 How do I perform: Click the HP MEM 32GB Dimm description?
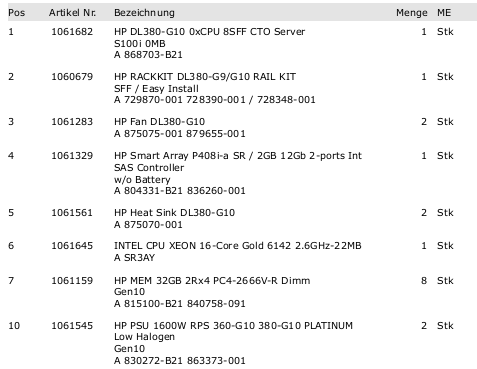tap(212, 281)
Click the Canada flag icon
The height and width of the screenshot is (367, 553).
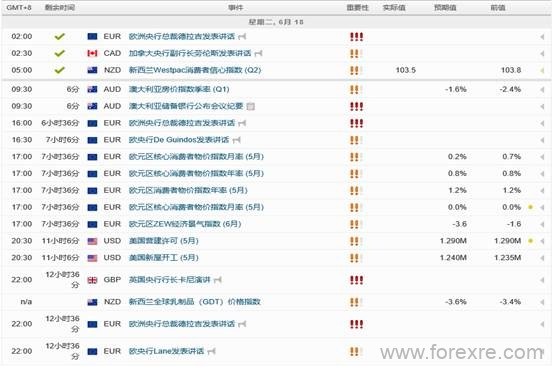click(92, 53)
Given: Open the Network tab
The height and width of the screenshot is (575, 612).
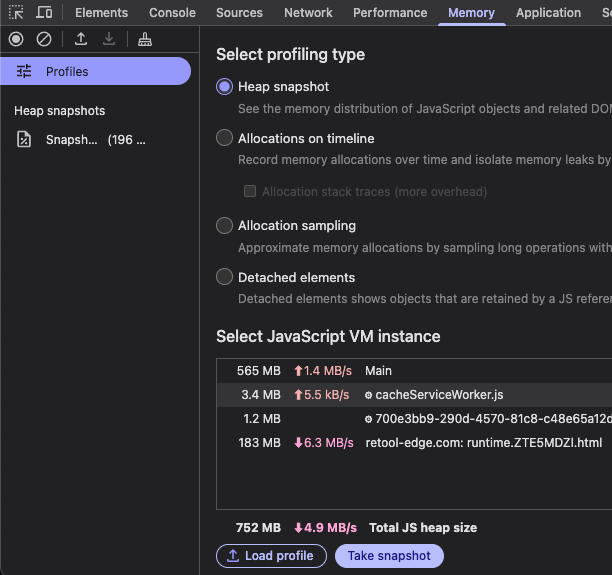Looking at the screenshot, I should click(x=308, y=13).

● ● ● ● ● ● ●

→ Task objective
Retype, word for word, the line containing "The height and width of the screenshot is (367, 553)." and each line after it through the end of the data, leaving any picture out.

→ Reply to the task
The height and width of the screenshot is (367, 553).
click(92, 53)
Given: Open the Network tab
The height and width of the screenshot is (575, 612).
Looking at the screenshot, I should click(x=308, y=13).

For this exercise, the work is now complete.